Sustainability receives A- rating

Tech is among the highest-rated universities in the Sustainable Endowment Institute’s latest annual College Sustainability Report Card, one of the most-participated-in sustainability rankings in the U.S.
Each year, the report card grades participating universities on sustainability-related features of administration, energy use, food, recycling, buildings, student involvement, transportation and finances.
This year’s report card grades Tech at an A-, its highest grade since it joined five years ago. Tech’s results are attributed to a combination of ongoing sustainability projects and a change in the report card’s data collection and reporting.
“The benefit of these grades is that we go back each year and check on how we’re doing. This year we spent more time doing that and digging deeper into those answers than we have in the past,” said Marcia Kinstler, sustainability director of environmental stewardship at Tech.
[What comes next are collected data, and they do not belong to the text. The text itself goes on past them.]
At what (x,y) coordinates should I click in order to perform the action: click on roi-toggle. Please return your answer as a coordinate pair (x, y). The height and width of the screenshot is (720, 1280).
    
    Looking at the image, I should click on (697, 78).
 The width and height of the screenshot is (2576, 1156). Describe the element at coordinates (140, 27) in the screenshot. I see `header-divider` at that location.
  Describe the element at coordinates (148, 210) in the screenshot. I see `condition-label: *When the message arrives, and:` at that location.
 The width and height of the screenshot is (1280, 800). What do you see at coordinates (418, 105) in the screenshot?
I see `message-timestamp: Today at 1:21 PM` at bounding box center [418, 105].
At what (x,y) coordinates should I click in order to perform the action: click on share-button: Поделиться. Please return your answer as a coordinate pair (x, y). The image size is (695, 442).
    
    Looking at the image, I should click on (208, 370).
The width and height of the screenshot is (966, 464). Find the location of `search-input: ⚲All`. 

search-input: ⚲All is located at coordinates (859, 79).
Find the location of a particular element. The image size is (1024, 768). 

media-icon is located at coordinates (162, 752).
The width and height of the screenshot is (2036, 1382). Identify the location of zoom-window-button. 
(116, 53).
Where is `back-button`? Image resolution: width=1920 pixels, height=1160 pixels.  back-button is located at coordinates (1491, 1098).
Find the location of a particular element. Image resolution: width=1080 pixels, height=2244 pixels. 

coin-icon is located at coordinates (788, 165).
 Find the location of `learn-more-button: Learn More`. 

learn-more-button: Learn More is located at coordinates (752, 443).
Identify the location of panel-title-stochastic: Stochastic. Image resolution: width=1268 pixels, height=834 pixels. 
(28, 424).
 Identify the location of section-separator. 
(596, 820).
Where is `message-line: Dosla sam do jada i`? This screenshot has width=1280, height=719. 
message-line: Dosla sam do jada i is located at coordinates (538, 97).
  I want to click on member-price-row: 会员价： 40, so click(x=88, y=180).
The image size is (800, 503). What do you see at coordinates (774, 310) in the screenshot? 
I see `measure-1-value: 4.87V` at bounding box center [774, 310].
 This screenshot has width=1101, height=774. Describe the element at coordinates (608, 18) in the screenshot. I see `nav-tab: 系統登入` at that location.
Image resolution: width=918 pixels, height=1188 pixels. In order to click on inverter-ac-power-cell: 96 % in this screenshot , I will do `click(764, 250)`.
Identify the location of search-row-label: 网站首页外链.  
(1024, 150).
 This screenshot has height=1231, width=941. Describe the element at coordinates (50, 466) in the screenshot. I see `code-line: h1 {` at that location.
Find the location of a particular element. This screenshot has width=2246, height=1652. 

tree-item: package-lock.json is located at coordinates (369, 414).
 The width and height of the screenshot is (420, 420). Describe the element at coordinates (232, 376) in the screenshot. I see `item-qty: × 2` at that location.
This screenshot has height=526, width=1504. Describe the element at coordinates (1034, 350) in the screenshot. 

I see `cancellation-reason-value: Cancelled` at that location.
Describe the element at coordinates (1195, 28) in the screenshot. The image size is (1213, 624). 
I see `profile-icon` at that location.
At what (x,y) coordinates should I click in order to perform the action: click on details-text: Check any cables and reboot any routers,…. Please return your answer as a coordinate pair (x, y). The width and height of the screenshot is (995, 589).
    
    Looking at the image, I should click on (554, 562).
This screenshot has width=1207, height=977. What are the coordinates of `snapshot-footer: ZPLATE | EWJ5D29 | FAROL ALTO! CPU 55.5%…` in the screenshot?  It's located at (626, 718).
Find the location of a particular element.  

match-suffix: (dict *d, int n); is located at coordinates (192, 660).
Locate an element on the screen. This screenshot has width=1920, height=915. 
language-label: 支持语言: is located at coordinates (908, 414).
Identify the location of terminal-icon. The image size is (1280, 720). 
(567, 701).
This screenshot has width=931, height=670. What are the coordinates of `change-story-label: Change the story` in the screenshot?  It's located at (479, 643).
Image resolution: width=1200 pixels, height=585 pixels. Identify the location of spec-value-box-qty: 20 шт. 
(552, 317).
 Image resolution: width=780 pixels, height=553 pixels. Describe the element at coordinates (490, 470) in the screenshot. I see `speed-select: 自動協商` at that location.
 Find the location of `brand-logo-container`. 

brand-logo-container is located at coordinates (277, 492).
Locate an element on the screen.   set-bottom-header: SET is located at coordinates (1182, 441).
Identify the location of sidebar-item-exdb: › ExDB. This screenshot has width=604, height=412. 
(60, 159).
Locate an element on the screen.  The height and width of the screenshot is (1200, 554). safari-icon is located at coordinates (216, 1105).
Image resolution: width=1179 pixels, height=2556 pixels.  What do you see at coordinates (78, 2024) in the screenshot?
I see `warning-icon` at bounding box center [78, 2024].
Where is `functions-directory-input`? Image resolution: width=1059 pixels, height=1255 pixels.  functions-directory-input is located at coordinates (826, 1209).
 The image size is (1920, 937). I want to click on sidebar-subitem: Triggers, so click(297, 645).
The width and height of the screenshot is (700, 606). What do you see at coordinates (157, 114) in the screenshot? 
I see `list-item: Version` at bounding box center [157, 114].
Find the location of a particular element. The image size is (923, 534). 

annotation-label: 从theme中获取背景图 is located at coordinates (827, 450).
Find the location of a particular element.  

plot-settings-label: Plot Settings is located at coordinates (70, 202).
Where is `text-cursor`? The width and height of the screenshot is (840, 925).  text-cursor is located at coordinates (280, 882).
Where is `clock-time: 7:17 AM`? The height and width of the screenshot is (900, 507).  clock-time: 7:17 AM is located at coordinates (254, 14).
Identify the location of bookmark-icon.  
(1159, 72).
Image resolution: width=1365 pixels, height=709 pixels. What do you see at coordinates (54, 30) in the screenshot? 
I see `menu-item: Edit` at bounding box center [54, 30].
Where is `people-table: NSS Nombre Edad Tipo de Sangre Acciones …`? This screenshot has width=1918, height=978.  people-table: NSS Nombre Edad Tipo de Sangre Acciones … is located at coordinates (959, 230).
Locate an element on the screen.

The cascade of sustainability initiatives and projects stem from both Institute-wide and GT Dining updates. Recently, buses and trolleys’ engines have been upgraded to greener models, printing services now use 100 percent recycled products and massive lighting and automation projects on campus will save thousands of MW-hours of energy per year.
GT Dining’s two 98 percent waste neutral dining halls have replaced a significant number of machinery and appliances with more energy-efficient ones. They are also increasing local food sources, and the dining halls have signed on to the Atlanta Local Food Initiative.
Two categories of major improvement from last year were endowment transparency and shareholder engagement. The endowment transparency category relied heavily on how universities reported their proxy voting on investments. Tech, however, avoids that by investing in mutual funds.
Another reporting issue that Kinstler found inaccuracies with is how buildings are rated in the scorecard. Whereas criteria like the popular Leadership in Energy and Environmental Design (LEED) measures how the building itself is constructed, it does not measure how the building is used.  Kinstler pointed out that many buildings on campus, LEED-certified or not, incorporate sustainable practices and design.
Though the most sweeping changes to sustainability measures on campus are the product of administrative and construction decisions, student organizations like SGA’s Sustainability Committee and Students Organizing for Sustainability (SOS) incorporate student-led and operated initiatives into campus sustainability.
“We are starting work on a Green Fee campaign that would create a fund for instituting more sustainability initiatives on campus,” said Molly McLaughlin, president of SOS and a fifth-year CHBE major. “Last year we held a sustainable concert series that was zero-waste and solar-powered and raised over $1000.”
SOS also provides an on-campus community garden and  StarterBikes, which teach students how to fix their bikes and offers inexpensive bikes for students.